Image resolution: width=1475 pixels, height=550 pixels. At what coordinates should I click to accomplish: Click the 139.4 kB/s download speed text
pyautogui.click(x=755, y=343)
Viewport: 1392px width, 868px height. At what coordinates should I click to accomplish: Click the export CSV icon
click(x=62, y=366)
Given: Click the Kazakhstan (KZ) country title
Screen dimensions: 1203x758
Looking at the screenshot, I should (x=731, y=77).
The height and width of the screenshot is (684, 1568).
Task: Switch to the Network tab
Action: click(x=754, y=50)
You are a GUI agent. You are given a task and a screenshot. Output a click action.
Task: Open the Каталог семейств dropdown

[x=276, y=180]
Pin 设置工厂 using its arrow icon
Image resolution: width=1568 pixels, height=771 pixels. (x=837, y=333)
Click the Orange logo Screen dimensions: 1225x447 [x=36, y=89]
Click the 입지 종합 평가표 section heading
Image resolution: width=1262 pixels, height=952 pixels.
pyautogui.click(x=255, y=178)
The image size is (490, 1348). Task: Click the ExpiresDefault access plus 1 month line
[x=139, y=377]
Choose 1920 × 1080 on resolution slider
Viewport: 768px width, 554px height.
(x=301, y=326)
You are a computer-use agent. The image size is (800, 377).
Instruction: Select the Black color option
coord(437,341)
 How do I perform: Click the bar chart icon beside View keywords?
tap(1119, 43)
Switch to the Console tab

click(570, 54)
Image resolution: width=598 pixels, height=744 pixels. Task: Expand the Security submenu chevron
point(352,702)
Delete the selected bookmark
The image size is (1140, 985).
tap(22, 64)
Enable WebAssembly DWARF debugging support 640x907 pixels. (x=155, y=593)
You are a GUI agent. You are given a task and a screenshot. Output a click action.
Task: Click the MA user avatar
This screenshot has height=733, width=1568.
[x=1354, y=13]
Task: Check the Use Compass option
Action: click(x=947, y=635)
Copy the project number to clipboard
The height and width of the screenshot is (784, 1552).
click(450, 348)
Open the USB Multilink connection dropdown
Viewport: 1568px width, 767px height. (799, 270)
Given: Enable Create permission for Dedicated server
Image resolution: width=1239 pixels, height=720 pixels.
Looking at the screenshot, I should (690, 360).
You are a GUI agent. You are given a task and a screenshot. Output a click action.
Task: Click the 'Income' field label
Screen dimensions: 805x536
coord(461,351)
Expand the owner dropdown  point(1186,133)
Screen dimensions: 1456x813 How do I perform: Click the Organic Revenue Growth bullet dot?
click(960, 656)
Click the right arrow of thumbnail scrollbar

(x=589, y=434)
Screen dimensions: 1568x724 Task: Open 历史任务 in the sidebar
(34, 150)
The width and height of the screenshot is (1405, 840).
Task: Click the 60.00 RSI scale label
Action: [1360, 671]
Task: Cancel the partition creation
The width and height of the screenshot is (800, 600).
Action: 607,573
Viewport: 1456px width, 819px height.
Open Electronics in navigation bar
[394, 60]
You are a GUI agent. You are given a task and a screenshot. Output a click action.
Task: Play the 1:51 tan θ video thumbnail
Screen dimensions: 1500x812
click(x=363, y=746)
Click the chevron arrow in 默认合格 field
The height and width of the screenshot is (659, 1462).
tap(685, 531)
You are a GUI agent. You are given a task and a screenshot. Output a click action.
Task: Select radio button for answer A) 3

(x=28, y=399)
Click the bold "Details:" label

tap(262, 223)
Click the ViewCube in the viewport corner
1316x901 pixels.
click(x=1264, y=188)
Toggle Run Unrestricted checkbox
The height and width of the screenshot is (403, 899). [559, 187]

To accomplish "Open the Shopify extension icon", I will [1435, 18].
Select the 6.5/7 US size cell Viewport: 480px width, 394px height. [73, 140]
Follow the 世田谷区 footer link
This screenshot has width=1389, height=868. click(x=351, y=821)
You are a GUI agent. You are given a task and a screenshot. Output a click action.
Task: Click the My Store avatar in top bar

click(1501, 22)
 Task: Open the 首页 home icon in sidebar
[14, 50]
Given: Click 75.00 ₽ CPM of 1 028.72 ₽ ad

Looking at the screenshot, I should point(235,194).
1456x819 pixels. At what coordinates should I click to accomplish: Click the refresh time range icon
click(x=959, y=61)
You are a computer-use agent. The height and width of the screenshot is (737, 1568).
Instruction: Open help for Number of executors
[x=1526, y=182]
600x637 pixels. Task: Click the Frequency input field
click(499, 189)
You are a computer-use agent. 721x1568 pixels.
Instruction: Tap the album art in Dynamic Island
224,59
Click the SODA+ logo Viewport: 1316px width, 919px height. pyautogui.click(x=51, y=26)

-=-=-

Transcribe every line of the listing above word for word, with nothing changed.

Image resolution: width=1475 pixels, height=550 pixels. At what coordinates should I click to accomplish: Click the 139.4 kB/s download speed text
pyautogui.click(x=755, y=343)
Viewport: 1392px width, 868px height. At what coordinates should I click to accomplish: Click the export CSV icon
click(x=62, y=366)
Given: Click the Kazakhstan (KZ) country title
Screen dimensions: 1203x758
Looking at the screenshot, I should (x=731, y=77).
The height and width of the screenshot is (684, 1568).
Task: Switch to the Network tab
Action: click(x=754, y=50)
You are a GUI agent. You are given a task and a screenshot. Output a click action.
Task: Open the Каталог семейств dropdown

[x=276, y=180]
Pin 设置工厂 using its arrow icon
Image resolution: width=1568 pixels, height=771 pixels. (x=837, y=333)
Click the Orange logo Screen dimensions: 1225x447 [x=36, y=89]
Click the 입지 종합 평가표 section heading
Image resolution: width=1262 pixels, height=952 pixels.
pyautogui.click(x=255, y=178)
The image size is (490, 1348). Task: Click the ExpiresDefault access plus 1 month line
[x=139, y=377]
Choose 1920 × 1080 on resolution slider
Viewport: 768px width, 554px height.
(x=301, y=326)
You are a computer-use agent. The image size is (800, 377).
Instruction: Select the Black color option
coord(437,341)
 How do I perform: Click the bar chart icon beside View keywords?
tap(1119, 43)
Switch to the Console tab

click(570, 54)
Image resolution: width=598 pixels, height=744 pixels. Task: Expand the Security submenu chevron
point(352,702)
Delete the selected bookmark
The image size is (1140, 985).
tap(22, 64)
Enable WebAssembly DWARF debugging support 640x907 pixels. (x=155, y=593)
You are a GUI agent. You are given a task and a screenshot. Output a click action.
Task: Click the MA user avatar
This screenshot has height=733, width=1568.
[x=1354, y=13]
Task: Check the Use Compass option
Action: click(x=947, y=635)
Copy the project number to clipboard
The height and width of the screenshot is (784, 1552).
click(450, 348)
Open the USB Multilink connection dropdown
Viewport: 1568px width, 767px height. (799, 270)
Given: Enable Create permission for Dedicated server
Image resolution: width=1239 pixels, height=720 pixels.
Looking at the screenshot, I should (690, 360).
You are a GUI agent. You are given a task and a screenshot. Output a click action.
Task: Click the 'Income' field label
Screen dimensions: 805x536
coord(461,351)
Expand the owner dropdown  point(1186,133)
Screen dimensions: 1456x813 How do I perform: Click the Organic Revenue Growth bullet dot?
click(960, 656)
Click the right arrow of thumbnail scrollbar

(x=589, y=434)
Screen dimensions: 1568x724 Task: Open 历史任务 in the sidebar
(34, 150)
The width and height of the screenshot is (1405, 840).
Task: Click the 60.00 RSI scale label
Action: [1360, 671]
Task: Cancel the partition creation
The width and height of the screenshot is (800, 600).
Action: 607,573
Viewport: 1456px width, 819px height.
Open Electronics in navigation bar
[394, 60]
You are a GUI agent. You are given a task and a screenshot. Output a click action.
Task: Play the 1:51 tan θ video thumbnail
Screen dimensions: 1500x812
click(x=363, y=746)
Click the chevron arrow in 默认合格 field
The height and width of the screenshot is (659, 1462).
tap(685, 531)
You are a GUI agent. You are given a task and a screenshot. Output a click action.
Task: Select radio button for answer A) 3

(x=28, y=399)
Click the bold "Details:" label

tap(262, 223)
Click the ViewCube in the viewport corner
1316x901 pixels.
click(x=1264, y=188)
Toggle Run Unrestricted checkbox
The height and width of the screenshot is (403, 899). [559, 187]

To accomplish "Open the Shopify extension icon", I will [1435, 18].
Select the 6.5/7 US size cell Viewport: 480px width, 394px height. [73, 140]
Follow the 世田谷区 footer link
This screenshot has width=1389, height=868. click(x=351, y=821)
You are a GUI agent. You are given a task and a screenshot. Output a click action.
Task: Click the My Store avatar in top bar

click(1501, 22)
 Task: Open the 首页 home icon in sidebar
[14, 50]
Given: Click 75.00 ₽ CPM of 1 028.72 ₽ ad

Looking at the screenshot, I should point(235,194).
1456x819 pixels. At what coordinates should I click to accomplish: Click the refresh time range icon
click(x=959, y=61)
You are a computer-use agent. The height and width of the screenshot is (737, 1568).
Instruction: Open help for Number of executors
[x=1526, y=182]
600x637 pixels. Task: Click the Frequency input field
click(499, 189)
You are a computer-use agent. 721x1568 pixels.
Instruction: Tap the album art in Dynamic Island
224,59
Click the SODA+ logo Viewport: 1316px width, 919px height. pyautogui.click(x=51, y=26)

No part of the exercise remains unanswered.